* Exercise objective *
Below is some data. Retype exactly the lines starting at the one with "This screenshot has height=338, width=601." and ending at the one with "Task: Click the navigate back arrow icon".

* Supplied information *
Content starts

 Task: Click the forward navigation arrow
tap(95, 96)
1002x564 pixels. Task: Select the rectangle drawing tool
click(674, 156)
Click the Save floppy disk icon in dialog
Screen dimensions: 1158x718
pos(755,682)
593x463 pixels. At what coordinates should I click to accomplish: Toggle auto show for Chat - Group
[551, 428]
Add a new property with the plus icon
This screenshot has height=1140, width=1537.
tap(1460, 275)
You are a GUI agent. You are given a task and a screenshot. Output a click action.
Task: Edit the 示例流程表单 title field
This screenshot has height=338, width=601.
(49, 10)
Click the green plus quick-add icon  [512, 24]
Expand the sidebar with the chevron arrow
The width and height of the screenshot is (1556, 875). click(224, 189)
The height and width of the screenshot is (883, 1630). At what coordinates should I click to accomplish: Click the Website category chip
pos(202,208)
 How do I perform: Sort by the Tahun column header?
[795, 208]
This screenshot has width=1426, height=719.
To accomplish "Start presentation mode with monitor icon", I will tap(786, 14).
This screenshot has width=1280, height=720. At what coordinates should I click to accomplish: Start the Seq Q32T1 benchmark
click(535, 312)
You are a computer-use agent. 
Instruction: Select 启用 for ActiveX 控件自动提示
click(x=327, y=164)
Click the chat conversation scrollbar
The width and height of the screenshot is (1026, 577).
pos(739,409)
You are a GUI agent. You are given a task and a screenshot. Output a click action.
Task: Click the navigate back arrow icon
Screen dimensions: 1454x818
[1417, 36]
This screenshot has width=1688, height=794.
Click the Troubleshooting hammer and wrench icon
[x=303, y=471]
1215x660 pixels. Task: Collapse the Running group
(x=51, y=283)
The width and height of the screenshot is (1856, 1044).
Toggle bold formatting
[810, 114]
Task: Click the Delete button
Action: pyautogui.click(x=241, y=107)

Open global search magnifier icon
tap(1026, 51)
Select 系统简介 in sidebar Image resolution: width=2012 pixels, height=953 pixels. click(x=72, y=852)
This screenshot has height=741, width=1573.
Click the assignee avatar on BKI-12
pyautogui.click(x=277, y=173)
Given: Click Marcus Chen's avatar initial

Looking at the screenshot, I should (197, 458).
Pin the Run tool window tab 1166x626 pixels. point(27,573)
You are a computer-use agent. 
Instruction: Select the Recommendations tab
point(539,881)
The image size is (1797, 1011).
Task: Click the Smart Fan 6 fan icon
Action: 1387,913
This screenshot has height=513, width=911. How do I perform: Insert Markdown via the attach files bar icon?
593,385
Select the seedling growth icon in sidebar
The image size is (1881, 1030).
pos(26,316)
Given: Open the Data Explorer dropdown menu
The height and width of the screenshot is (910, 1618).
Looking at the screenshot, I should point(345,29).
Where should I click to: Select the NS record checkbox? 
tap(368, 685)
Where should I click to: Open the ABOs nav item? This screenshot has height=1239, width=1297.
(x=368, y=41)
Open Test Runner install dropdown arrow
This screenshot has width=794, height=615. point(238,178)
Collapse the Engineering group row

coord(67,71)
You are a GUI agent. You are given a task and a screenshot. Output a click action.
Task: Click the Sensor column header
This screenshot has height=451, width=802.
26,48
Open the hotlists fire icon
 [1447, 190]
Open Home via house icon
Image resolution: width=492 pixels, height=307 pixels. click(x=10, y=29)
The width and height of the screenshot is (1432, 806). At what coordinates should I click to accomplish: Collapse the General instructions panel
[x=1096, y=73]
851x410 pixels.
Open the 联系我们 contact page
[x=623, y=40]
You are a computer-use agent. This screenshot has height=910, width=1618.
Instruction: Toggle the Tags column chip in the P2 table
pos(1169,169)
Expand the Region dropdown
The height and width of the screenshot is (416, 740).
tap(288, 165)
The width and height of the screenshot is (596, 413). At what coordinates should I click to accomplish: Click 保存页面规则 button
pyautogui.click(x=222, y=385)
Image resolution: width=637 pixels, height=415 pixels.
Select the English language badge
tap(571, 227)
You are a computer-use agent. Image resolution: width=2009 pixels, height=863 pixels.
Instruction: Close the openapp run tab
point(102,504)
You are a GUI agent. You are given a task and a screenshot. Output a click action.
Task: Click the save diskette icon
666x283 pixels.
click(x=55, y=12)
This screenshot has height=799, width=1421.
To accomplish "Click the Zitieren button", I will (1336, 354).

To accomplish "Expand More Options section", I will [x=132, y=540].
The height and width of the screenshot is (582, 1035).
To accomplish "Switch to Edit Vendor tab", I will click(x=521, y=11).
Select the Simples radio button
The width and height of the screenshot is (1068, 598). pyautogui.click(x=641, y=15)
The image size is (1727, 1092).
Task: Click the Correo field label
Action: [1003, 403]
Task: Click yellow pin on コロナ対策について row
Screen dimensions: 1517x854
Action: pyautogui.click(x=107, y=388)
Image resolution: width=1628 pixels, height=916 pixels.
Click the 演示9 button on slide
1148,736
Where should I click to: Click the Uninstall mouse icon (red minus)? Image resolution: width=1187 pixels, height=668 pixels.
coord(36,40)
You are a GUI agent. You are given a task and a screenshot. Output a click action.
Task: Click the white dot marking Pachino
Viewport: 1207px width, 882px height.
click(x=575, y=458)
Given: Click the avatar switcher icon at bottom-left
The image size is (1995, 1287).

Content ends

* Output for this exercise *
This screenshot has height=338, width=601.
(49, 10)
Click the green plus quick-add icon  [512, 24]
Expand the sidebar with the chevron arrow
The width and height of the screenshot is (1556, 875). click(224, 189)
The height and width of the screenshot is (883, 1630). At what coordinates should I click to accomplish: Click the Website category chip
pos(202,208)
 How do I perform: Sort by the Tahun column header?
[795, 208]
This screenshot has width=1426, height=719.
To accomplish "Start presentation mode with monitor icon", I will tap(786, 14).
This screenshot has width=1280, height=720. At what coordinates should I click to accomplish: Start the Seq Q32T1 benchmark
click(535, 312)
You are a computer-use agent. 
Instruction: Select 启用 for ActiveX 控件自动提示
click(x=327, y=164)
Click the chat conversation scrollbar
The width and height of the screenshot is (1026, 577).
pos(739,409)
You are a GUI agent. You are given a task and a screenshot. Output a click action.
Task: Click the navigate back arrow icon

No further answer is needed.